Habla del control sobre los sombreros. Encontrar el pensamiento necesario para

tratar un tema. Al respecto usa una metáfora muy idónea para lo que nos atañe; el

sombrero azul es al pensamiento lo que el director a su orquesta. El proceso a

seguir es sencillo pero requiere un arduo trabajo consciente, este consiste en

tantear el terreno, trazar rutas y decidirse por una.

En el perfeccionamiento de nuestras habilidades musicales, específicamente en

las sesiones de estudio individual y en conjunto es necesario fijar el enfoque,

trazar vías para llegar a un objetivo y formular las preguntas correctas para

aprovechar al máximo el tiempo invertido.

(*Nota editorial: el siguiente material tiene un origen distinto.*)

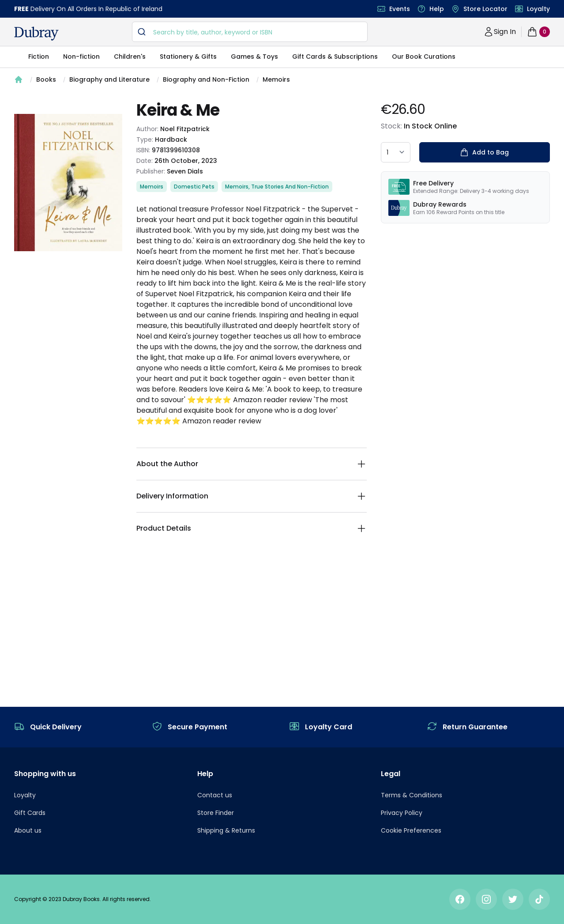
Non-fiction (81, 57)
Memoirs (276, 79)
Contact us (214, 795)
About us (28, 830)
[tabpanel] (68, 182)
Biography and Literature (109, 79)
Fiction (38, 57)
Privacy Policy (402, 813)
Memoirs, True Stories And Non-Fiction (277, 186)
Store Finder (215, 813)
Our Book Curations (424, 57)
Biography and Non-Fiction (206, 79)
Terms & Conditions (411, 795)
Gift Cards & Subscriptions (335, 57)
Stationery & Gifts (188, 57)
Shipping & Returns (226, 830)
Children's (130, 57)
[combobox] (250, 32)
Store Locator (485, 9)
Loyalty (538, 9)
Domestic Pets (194, 186)
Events (399, 9)
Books (46, 79)
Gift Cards (30, 813)
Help (436, 9)
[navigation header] (36, 34)
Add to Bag (484, 152)
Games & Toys (254, 57)
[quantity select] (395, 152)
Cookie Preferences (411, 830)
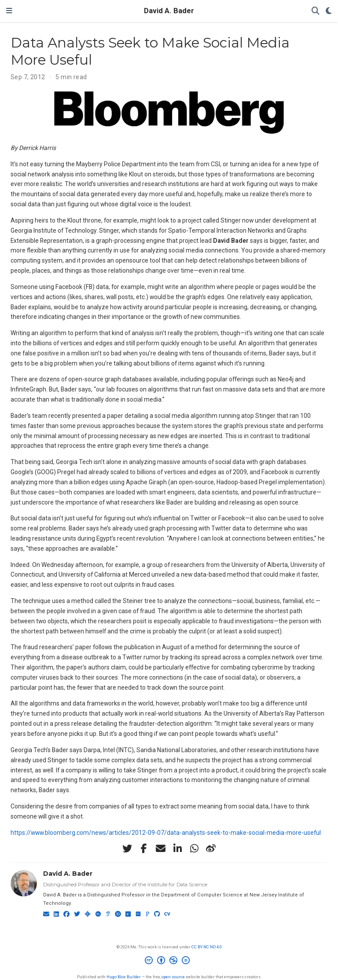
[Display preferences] (329, 11)
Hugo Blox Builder (124, 976)
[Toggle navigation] (9, 11)
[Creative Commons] (169, 962)
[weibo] (211, 848)
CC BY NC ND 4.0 (206, 947)
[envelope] (161, 848)
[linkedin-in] (177, 848)
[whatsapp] (194, 848)
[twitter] (127, 848)
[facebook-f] (144, 848)
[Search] (316, 11)
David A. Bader (169, 11)
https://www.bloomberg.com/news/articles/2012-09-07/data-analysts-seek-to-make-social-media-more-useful (165, 833)
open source (173, 976)
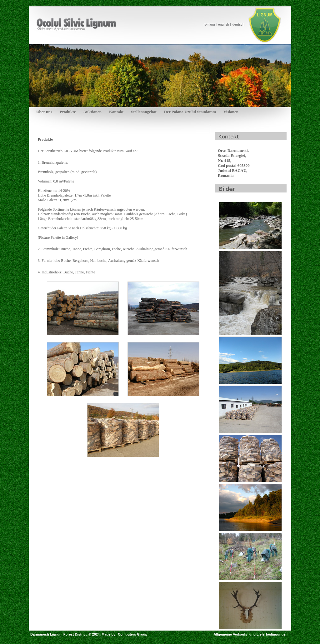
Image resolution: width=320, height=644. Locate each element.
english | (224, 24)
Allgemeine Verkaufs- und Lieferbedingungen (250, 634)
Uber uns (44, 112)
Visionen (231, 112)
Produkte (68, 112)
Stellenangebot (144, 112)
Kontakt (116, 112)
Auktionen (92, 112)
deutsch (238, 24)
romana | (210, 24)
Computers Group (132, 634)
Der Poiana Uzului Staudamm (190, 112)
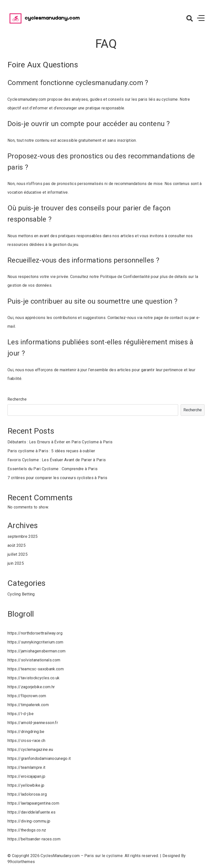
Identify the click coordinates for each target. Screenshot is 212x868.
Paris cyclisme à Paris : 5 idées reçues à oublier (51, 451)
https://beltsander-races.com (34, 839)
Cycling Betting (21, 594)
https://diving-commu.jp (29, 821)
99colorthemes (21, 862)
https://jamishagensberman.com (36, 651)
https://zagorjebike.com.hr (31, 687)
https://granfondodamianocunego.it (39, 758)
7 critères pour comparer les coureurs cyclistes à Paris (57, 478)
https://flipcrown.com (27, 696)
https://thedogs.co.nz (27, 830)
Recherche (17, 399)
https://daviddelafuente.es (31, 812)
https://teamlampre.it (26, 768)
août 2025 (17, 546)
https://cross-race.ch (26, 741)
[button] (189, 18)
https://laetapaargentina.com (33, 803)
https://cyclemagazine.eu (30, 749)
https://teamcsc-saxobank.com (35, 669)
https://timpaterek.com (28, 705)
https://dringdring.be (26, 732)
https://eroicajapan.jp (26, 776)
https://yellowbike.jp (26, 785)
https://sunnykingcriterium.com (35, 642)
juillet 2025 (18, 554)
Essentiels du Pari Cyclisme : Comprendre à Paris (52, 469)
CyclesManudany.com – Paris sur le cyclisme (81, 856)
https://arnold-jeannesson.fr (33, 723)
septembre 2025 (22, 536)
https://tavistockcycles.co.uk (33, 678)
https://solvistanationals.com (34, 660)
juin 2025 (16, 563)
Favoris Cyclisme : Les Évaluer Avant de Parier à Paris (57, 460)
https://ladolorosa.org (27, 794)
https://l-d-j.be (21, 714)
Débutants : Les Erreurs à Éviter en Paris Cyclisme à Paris (60, 442)
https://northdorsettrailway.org (35, 633)
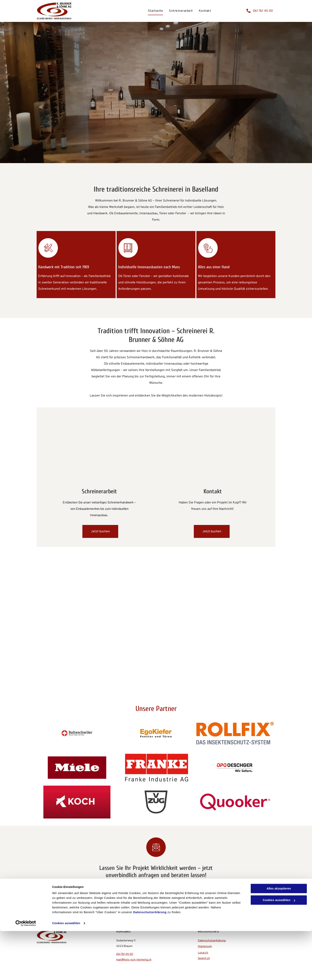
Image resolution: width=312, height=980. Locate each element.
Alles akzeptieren (279, 937)
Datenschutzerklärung (150, 961)
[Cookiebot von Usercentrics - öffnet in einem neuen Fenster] (26, 972)
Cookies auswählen (66, 972)
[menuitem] (155, 11)
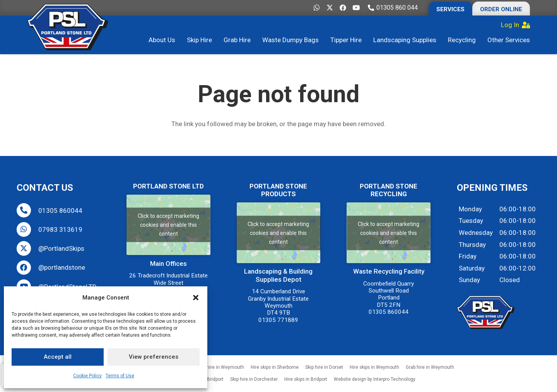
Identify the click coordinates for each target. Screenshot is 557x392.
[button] (196, 298)
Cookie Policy (87, 376)
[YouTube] (356, 8)
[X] (330, 8)
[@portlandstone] (27, 267)
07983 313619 (60, 229)
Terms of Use (120, 376)
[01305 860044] (27, 210)
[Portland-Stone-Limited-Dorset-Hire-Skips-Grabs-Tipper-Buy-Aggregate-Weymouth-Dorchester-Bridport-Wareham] (68, 27)
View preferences (154, 357)
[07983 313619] (27, 229)
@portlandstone (62, 267)
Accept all (58, 357)
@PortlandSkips (61, 248)
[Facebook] (343, 8)
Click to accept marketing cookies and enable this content (168, 225)
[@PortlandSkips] (27, 248)
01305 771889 (278, 320)
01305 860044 (60, 211)
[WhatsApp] (316, 8)
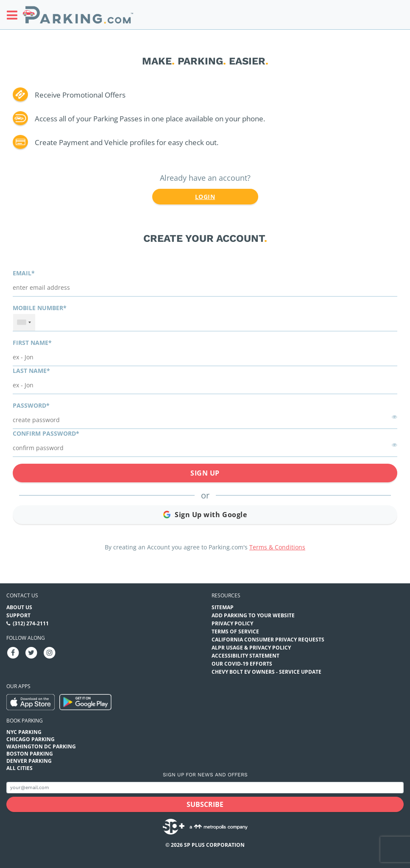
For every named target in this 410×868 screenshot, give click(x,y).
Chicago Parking (31, 739)
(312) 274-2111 (31, 623)
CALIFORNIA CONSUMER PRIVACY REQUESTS (268, 639)
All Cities (20, 768)
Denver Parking (29, 761)
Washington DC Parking (41, 746)
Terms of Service (235, 631)
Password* (31, 405)
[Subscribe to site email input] (205, 787)
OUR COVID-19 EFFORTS (242, 664)
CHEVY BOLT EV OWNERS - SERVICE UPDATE (266, 672)
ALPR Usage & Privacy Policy (251, 647)
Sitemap (223, 607)
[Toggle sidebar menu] (14, 15)
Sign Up (205, 473)
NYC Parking (24, 732)
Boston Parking (30, 753)
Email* (24, 273)
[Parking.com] (78, 14)
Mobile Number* (39, 308)
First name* (32, 342)
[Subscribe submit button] (205, 804)
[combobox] (24, 322)
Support (18, 615)
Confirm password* (46, 433)
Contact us (22, 595)
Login (205, 196)
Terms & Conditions (277, 547)
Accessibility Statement (245, 655)
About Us (19, 607)
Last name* (31, 370)
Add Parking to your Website (253, 615)
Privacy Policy (232, 623)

“El concepto de los seis sombreros para pensar tiene dos propósitos centrales. El primero es

simplificar el pensamiento, permitiendo que el pensador trate una cosa después de otra… El

segundo propósito central de los seis sombreros para pensar es permitir una variación en el

pensamiento.”

Uno de los puntos fundamentales a entender para la adecuada aplicación del

método es que los tipos de pensamiento en música deben aplicarse sin estar

separados o desconectados. A nivel de conexiones neuronales resulta más difícil

adherir nuevos elementos a una ruta ya creada que incorporarlos desde el

principio.

La solución a esto sería tal vez aprender a estudiar conscientemente con el

sexteto de sombreros, pudiendo así utilizar cualquiera según la exigencia de la

presentación, ensayo o estudio. Para comenzar, por ejemplo, a montar una pieza

musical o entregar las primeras clases con el profesor es preciso el sombrero

blanco, ya que la atención está dirigida a la técnica y esta es cuadrada. Para

sesiones donde la parte teórica técnica esta ya resuelta es preciso el sombrero

rojo y el verde, inteligencia emocional y soluciones creativas para la conexión

entre los diferentes elementos.

Considero que el sistema expuesto por el autor propicia el crecimiento acelerado

de nuestras habilidades cognitivas y es eficaz tanto para el estudio de la música

como para el desarrollo de nuestra vida.